I was a tad bit hurt by his words. I was aware that we were broken up and my reaction made absolutely no sense but I just loved him so much. His reply hinted to me that he possibly had a girlfriend and that pained me more than it should’ve.

“We can try?” the volume of my voice decreased to almost inaudible and I couldn’t bring myself to make eye contact once again which is why I resolved a second time to stare at an object unrelated to the situation at hand.

He sighed once again. “The last thing I want for you is to be upset but…”

He was interrupted by the opening of the lift and the faces of the workers whom I so longed to detect a few minutes ago. The faces that I now disdained because I had no more time left with him. They rushed in to restore me back to safety whereas he just left swiftly, without anyone’s notice. Well, anyone but mine.

“Ma’am, are you alright?” One of them asked, concern clear in his husky voice. I nodded, my eyes still scanning the area outside from where I was standing, attempting to somehow locate him. Nope.

It had been two days since my unexpected encounter when I came up with an unpredictable solution. I would venture off to his home and demand we sit down somewhere, other than an elevator floor, and communicate. This could either result in absolute closure, meaning our relationship would cease forever and that would be it or, we’d exchange a few I-love-yous and tada, back together. I very much hoped for the latter.

Upon reaching his front door, I contemplated for a good five minutes about whether I was really benefiting myself with the step I was about to take. But you know what? Screw my stupid debate. I was going to go in there and I was going to be granted the love of my life. Even if I’d have to fight another bitch just to get to him.

I ringed the doorbell rather forcefully. I was more than ready. And the lucky person who answered was… his Mother. I assumed she’d be in the hospital but perhaps her illness wasn’t as serious as I’d thought.

“Libby, is that you? Oh goodness gracious, my precious child, it’s really you!” Her expression was absolutely so pure and genuine, I could weep. She hugged me tightly, and I hugged my future Mother-In-Law back.

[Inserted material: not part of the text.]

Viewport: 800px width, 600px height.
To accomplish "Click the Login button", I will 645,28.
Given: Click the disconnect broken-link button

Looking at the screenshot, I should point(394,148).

“It’s great to see you again. I’d love to sit down and chit chat with you, ma’am but, I really can’t afford to right now.” I stated. I needed to see him instantly. My heart was palpitating out of my chest and I couldn’t control myself any longer.

“Sure, dear. I understand. What can I do for you?”

I breathed in. “I was wondering whether I could talk to Ben? For a while. Just for a while.”

His mother looked at me strangely but almost immediately, her peculiar expression was replaced with sadness and despair. What?

“Oh yeah, I want to talk to him too. We all do.” Huh?

“Is he not at home, ma’am?”

“You could say that.”

“Do you know when’s he coming back?”

“Only in the next life.”

I scrunched up my nose in confusion. What was she talking about? I didn’t have time for fantasy-talk, I don’t know how she missed that point of mine. Noticing the uncertainty in my expression, her eyes widened like mine do when the main character in a horror movie has a ghost behind her.

“Oh… you don’t know?” Once again, what was she on about?

“Don’t know what?”

“Ben passed away three months ago from an overdose.”